People who honour and love science - like me - deserve better.

For a start have either of you heard of “working hypotheses”?

If we don’t think a hypothesis works that well - and I think your two both don’t - then we can adduce straightforward arguments.

Meantime figures getting bandied about are a convention. At least they may hold a plausible sequence even if they lengthen or shorten it too much.
I’m not seeing your point. A number of independent measurements all give the age of the universe as 13.799 ±0.021 billion years. Whereas there’s no evidence that it’s less than 10,000 years old. Nor for the claim of some Hindu creationists that it’s 311 trillion years old.

Someone on the internet told me the entire universe revolves around the earth. Another wanted me to believe the Russians have a base on the far side of the moon. The other day a friend told me that eating ginger cures cancer. None of them has a hypothesis, let alone a testable hypothesis. When they do, they can debate whether their hypothesis fits the evidence better. Until then, all they have are opinions.
 
The belief that macroevolution is fact is watered-down Catholicism!
 
The deck is stacked about as much as CNN is stacked for conservatives .
Hnmmmmmm, Since when is CNN science? They are equal to the anti-science sources you been pushing.

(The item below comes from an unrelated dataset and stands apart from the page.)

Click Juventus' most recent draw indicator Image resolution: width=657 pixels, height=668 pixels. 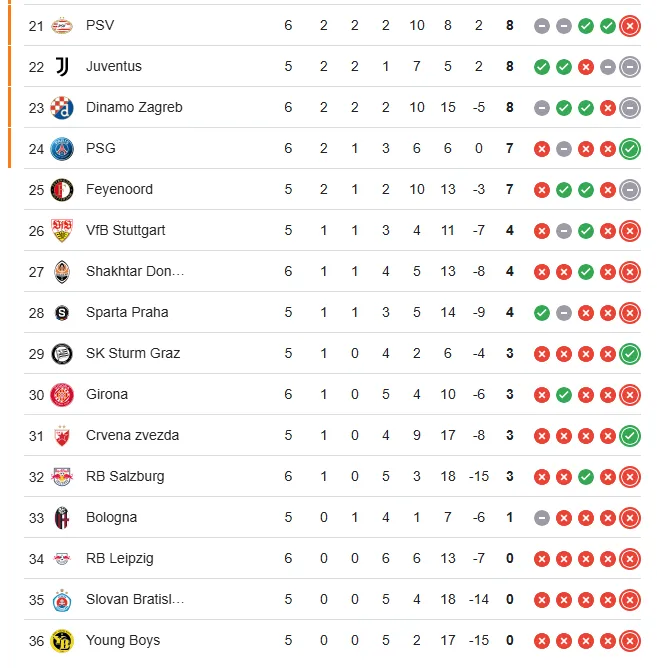pyautogui.click(x=630, y=67)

Even though we agree on CNN the poster was not complaining against CNN but the NYTs. Just another example you not reading what others write.
 
  • Speciation occurs quickly in small groups - probably every time.
  • It’s not easy for fossils to form in the first place. Also, the amount of layers of earth across all areas of all countries that have been thoroughly excavated (so that we find remains) is only just beginning.
  • It may additionally be that in some cases kinds currently being described as “transitional” are just more kinds, which may have existed earlier also.
  • Others (almost certainly not a majority of these) may moderately plausibly - hypothetically - indeed be “transitional” but in the context of the rapid speciation in particular localities mentioned above.
Rapid speciation does not falsify evolution.
Speciation has been observed multiple times under both controlled laboratory conditions and in nature. In sexually reproducing organisms, speciation results from reproductive isolation followed by genealogical divergence. There are four mechanisms for speciation. The most common in animals is allopatric speciation, which occurs in populations initially isolated geographically, such as by habitat fragmentation or migration. Selection under these conditions can produce very rapid changes in the appearance and behaviour of organisms. As selection and drift act independently on populations isolated from the rest of their species, separation may eventually produce organisms that cannot interbreed.
Read more: Darwin was Right | Speciation then come back and we can discuss speciation.
 
Creation is not one dimensional, neither temporally, nor ontologically.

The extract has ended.